# Recommender Systems 2018/19

### Practice session on BPR-MF

### Course survey on the challenge! https://goo.gl/forms/dgWszJeJW8D9I1Q62


## Recap on BPR
S.Rendle et al. BPR: Bayesian Personalized Ranking from Implicit Feedback. UAI2009

The usual approach for item recommenders is to predict a personalized score $\hat{x}_{ui}$ for an item that reflects the preference of the user for the item. Then the items are ranked by sorting them according to that score.

Machine learning approaches are tipically fit by using observed items as a positive sample and missing ones for the negative class. A perfect model would thus be useless, as it would classify as negative (non-interesting) all the items that were non-observed at training time. The only reason why such methods work is regularization.

BPR use a different approach. The training dataset is composed by triplets $(u,i,j)$ representing that user u is assumed to prefer i over j. For an implicit dataset this means that u observed i but not j:
$$D_S := \{(u,i,j) \mid i \in I_u^+ \wedge j \in I \setminus I_u^+\}$$

### BPR-OPT
A machine learning model can be represented by a parameter vector $\Theta$ which is found at fitting time. BPR wants to find the parameter vector that is most probable given the desired, but latent, preference structure $>_u$:
$$p(\Theta \mid >_u) \propto p(>_u \mid \Theta)p(\Theta) $$
$$\prod_{u\in U} p(>_u \mid \Theta) = \dots = \prod_{(u,i,j) \in D_S} p(i >_u j \mid \Theta) $$

The probability that a user really prefers item $i$ to item $j$ is defined as:
$$ p(i >_u j \mid \Theta) := \sigma(\hat{x}_{uij}(\Theta)) $$
Where $\sigma$ represent the logistic sigmoid and $\hat{x}_{uij}(\Theta)$ is an arbitrary real-valued function of $\Theta$ (the output of your arbitrary model).

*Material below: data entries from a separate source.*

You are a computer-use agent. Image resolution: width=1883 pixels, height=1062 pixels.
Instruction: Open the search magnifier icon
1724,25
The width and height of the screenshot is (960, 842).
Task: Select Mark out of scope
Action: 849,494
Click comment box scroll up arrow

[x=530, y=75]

To complete the Bayesian setting, we define a prior density for the parameters:
$$p(\Theta) \sim N(0, \Sigma_\Theta)$$
And we can now formulate the maximum posterior estimator:
$$BPR-OPT := \log p(\Theta \mid >_u) $$
$$ = \log p(>_u \mid \Theta) p(\Theta) $$
$$ = \log \prod_{(u,i,j) \in D_S} \sigma(\hat{x}_{uij})p(\Theta) $$
$$ = \sum_{(u,i,j) \in D_S} \log \sigma(\hat{x}_{uij}) + \log p(\Theta) $$
$$ = \sum_{(u,i,j) \in D_S} \log \sigma(\hat{x}_{uij}) - \lambda_\Theta ||\Theta||^2 $$

Where $\lambda_\Theta$ are model specific regularization parameters.

### BPR learning algorithm
Once obtained the log-likelihood, we need to maximize it in order to find our obtimal $\Theta$. As the crierion is differentiable, gradient descent algorithms are an obvious choiche for maximization.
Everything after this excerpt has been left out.